The Avenue styled kissing or hugging trees on the Banjul highway are like words of consolation. They provide for a brief moment, some respite at best. More often than not, they evoke even more sadness…a reminder yet again of the life that is no longer with you and how good (or bad) the person was. Every word, spoken in kindness, for people like me that overthink everything, evokes a different feeling…unintentionally. Some words, are hair-raising and give you sleepless nights. Some words, like the shade on the Banjul highway at night, evoke fear…of life…of death…of its finality. Usually these come from the learned few.

Aduna amut sorlor. Nyun yeup lii lenyor khaar. Deeh du taagu ken.

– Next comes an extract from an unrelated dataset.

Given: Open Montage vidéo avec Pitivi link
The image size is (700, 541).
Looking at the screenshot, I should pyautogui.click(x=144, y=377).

So eventually, as tough as it was, I would find the words to convey to my brother Pa Abdou Waggeh; that his father was an inspiration to us all…that he loved my work and always wanted me to do more…that he had never been to my production and not told me just how grateful he was to see it…that if I ever migrated from stage to screen, he would have contributed to my journey.

It was all I could say. We are a confluence of many branches…springing from many roots. Some of our branches, old and withered will make great stories. Some of our branches, young and green, would tell short, bitter stories.

The Uncle Ebou I knew, respected and loved; who conversed with me like I was his peer and showed no complex for my age…he was a good man. In a world where older generation Gambians sometimes make it a point of duty to fight and tussle with the younger ones, one can say he was a diamond in the sand! A great man clothed in humility.

So I found the words eventually but I couldn’t find the voice. Death had come knocking yet again and all I could do was think, wake up and work.

It shall come for us all. When it does come, may those we leave behind be comforted by the lives we lived, because the words of the comforters, will never be enough.